(Extracted data entries)
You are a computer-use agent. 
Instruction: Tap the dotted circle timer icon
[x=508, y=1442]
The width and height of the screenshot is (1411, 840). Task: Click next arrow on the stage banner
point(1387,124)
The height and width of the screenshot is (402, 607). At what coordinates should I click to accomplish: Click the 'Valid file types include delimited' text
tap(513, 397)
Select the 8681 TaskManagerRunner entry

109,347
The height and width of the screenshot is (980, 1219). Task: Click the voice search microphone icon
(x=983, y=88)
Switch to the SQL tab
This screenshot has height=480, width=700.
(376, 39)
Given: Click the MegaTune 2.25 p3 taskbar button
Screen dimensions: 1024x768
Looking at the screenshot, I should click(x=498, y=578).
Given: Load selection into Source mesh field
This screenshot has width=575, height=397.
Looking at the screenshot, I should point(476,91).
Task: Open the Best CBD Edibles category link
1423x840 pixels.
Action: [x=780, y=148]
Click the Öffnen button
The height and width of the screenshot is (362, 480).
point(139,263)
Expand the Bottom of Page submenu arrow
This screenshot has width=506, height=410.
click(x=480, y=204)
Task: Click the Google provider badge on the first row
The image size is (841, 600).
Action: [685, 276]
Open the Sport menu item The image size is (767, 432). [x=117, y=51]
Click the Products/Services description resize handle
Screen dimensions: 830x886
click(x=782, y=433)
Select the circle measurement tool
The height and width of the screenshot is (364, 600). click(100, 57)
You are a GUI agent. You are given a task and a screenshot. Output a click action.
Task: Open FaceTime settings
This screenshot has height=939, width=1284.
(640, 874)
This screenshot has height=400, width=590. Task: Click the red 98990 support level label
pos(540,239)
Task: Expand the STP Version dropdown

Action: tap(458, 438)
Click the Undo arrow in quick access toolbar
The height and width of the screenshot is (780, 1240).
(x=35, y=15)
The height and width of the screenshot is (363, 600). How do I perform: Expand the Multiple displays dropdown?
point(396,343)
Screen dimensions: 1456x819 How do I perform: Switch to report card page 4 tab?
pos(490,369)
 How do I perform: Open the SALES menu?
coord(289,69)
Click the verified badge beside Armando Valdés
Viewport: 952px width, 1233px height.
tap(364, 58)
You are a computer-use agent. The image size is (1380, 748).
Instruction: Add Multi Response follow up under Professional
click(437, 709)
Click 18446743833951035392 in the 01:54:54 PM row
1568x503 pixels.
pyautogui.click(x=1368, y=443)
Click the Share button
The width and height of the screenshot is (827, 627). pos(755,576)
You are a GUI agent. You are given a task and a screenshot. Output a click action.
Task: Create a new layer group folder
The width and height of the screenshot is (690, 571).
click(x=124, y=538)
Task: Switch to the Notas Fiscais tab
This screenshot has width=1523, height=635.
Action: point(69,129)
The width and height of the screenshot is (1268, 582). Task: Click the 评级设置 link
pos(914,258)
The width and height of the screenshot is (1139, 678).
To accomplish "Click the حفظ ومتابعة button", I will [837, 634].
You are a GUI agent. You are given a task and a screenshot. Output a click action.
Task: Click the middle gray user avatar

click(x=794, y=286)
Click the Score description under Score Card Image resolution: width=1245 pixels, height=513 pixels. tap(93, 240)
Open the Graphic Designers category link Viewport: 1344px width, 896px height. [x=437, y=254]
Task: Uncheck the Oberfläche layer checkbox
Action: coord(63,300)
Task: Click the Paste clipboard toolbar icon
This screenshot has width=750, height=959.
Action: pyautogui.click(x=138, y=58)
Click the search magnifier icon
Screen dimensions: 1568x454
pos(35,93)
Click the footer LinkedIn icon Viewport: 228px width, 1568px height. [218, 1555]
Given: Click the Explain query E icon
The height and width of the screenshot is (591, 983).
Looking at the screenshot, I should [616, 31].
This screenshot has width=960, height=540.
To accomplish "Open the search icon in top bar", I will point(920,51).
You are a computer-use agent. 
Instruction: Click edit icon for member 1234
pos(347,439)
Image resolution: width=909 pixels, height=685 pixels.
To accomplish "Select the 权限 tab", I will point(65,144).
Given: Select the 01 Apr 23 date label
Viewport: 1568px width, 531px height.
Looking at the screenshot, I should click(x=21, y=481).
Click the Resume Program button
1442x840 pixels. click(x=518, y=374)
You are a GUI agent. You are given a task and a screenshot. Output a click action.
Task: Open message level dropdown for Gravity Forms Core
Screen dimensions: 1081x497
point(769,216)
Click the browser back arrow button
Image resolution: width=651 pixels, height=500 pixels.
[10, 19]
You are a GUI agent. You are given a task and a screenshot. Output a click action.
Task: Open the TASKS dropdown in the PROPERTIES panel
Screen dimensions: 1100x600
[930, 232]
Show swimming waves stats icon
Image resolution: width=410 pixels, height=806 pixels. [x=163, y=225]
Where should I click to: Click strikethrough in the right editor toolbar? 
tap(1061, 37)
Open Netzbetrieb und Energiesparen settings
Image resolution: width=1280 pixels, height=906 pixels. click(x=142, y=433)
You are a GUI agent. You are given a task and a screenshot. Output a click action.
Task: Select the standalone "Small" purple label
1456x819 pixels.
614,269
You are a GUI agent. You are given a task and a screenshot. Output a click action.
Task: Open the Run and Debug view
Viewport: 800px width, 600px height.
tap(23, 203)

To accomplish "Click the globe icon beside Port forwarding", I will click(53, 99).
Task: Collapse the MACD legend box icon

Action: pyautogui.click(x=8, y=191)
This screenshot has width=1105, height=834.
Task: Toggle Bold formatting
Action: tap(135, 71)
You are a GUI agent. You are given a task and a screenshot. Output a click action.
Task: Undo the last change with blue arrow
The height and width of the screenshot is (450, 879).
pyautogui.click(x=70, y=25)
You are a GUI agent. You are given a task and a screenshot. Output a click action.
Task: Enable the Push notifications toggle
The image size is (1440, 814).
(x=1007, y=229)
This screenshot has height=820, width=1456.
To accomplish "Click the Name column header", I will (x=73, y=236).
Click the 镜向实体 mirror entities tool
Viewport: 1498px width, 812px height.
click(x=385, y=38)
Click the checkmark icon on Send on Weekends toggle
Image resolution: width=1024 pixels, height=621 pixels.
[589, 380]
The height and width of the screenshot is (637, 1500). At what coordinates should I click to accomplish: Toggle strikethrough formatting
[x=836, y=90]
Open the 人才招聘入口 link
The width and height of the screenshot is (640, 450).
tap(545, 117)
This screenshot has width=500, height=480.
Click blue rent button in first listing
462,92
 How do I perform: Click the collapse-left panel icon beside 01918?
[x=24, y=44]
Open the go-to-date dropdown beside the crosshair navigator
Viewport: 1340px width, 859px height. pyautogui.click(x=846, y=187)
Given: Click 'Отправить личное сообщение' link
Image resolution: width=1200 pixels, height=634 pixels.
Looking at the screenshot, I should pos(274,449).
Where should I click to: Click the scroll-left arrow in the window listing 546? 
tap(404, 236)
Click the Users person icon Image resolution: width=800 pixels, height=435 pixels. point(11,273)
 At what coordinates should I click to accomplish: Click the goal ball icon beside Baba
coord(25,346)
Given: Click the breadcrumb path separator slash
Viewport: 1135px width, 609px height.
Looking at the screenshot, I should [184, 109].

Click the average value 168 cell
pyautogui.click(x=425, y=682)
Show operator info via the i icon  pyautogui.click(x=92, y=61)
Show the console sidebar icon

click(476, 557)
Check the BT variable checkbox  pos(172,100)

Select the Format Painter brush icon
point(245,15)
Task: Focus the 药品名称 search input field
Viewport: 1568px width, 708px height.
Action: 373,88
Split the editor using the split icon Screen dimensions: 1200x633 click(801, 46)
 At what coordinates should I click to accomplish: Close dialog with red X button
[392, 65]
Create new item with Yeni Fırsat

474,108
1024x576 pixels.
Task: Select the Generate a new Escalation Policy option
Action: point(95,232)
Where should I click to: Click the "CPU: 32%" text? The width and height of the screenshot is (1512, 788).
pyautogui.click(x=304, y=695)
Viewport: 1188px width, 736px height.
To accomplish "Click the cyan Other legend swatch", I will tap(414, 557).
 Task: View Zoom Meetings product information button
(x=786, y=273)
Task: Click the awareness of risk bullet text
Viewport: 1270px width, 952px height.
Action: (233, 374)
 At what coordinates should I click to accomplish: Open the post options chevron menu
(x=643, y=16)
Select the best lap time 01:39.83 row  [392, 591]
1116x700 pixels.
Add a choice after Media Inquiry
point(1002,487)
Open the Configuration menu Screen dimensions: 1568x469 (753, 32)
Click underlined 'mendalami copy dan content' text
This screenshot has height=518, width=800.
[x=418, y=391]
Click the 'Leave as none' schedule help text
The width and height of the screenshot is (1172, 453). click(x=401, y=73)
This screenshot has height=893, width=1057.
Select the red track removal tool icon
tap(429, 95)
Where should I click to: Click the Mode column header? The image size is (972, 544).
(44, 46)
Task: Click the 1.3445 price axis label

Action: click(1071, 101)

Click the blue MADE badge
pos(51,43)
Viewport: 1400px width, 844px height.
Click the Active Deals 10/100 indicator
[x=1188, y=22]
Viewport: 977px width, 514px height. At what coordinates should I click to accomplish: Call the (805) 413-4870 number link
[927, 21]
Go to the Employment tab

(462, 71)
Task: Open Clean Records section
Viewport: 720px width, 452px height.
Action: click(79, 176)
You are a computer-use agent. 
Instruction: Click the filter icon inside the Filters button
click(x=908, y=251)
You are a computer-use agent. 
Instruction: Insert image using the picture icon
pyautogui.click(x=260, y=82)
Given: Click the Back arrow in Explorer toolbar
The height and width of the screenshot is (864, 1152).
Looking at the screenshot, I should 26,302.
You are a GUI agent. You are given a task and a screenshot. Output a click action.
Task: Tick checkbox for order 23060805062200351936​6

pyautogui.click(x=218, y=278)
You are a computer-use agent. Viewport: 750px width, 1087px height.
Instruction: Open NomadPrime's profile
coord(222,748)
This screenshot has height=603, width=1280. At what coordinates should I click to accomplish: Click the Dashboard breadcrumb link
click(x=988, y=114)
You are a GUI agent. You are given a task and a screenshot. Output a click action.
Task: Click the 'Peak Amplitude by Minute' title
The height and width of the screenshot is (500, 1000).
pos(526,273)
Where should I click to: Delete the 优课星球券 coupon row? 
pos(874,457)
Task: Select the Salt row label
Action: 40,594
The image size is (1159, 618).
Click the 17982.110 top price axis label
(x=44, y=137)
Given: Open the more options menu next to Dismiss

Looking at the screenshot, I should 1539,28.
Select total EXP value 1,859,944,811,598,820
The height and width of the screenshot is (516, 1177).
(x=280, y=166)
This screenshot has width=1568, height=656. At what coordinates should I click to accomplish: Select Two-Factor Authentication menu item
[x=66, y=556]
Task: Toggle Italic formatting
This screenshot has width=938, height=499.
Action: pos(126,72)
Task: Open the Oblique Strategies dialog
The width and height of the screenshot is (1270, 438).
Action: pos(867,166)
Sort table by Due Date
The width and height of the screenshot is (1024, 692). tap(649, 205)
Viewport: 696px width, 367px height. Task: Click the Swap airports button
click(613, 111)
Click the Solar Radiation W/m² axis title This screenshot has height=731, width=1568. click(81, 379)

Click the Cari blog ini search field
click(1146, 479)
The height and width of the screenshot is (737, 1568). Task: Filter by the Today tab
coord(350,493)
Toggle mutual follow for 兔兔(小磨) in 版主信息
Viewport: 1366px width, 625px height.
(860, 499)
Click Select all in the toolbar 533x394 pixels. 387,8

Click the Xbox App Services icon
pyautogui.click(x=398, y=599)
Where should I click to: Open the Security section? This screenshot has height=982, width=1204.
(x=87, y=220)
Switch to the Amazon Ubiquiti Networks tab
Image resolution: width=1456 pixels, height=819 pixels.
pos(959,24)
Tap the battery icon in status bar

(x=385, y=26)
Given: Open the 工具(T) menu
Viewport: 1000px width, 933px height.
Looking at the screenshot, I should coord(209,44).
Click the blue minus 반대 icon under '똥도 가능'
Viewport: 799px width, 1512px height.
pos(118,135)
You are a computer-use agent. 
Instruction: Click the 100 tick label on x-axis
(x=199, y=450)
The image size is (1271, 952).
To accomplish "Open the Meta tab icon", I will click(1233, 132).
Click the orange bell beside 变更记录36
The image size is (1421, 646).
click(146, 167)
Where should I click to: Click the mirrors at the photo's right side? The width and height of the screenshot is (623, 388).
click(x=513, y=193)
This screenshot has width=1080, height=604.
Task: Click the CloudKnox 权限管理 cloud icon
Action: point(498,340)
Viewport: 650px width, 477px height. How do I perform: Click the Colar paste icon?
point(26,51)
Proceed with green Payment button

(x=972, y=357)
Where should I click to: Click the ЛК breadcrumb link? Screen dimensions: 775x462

* _REQUIRED WORK_
Say how many lines of the records contain the word "title", and give no other output.

* _EXERCISE RESULT_
2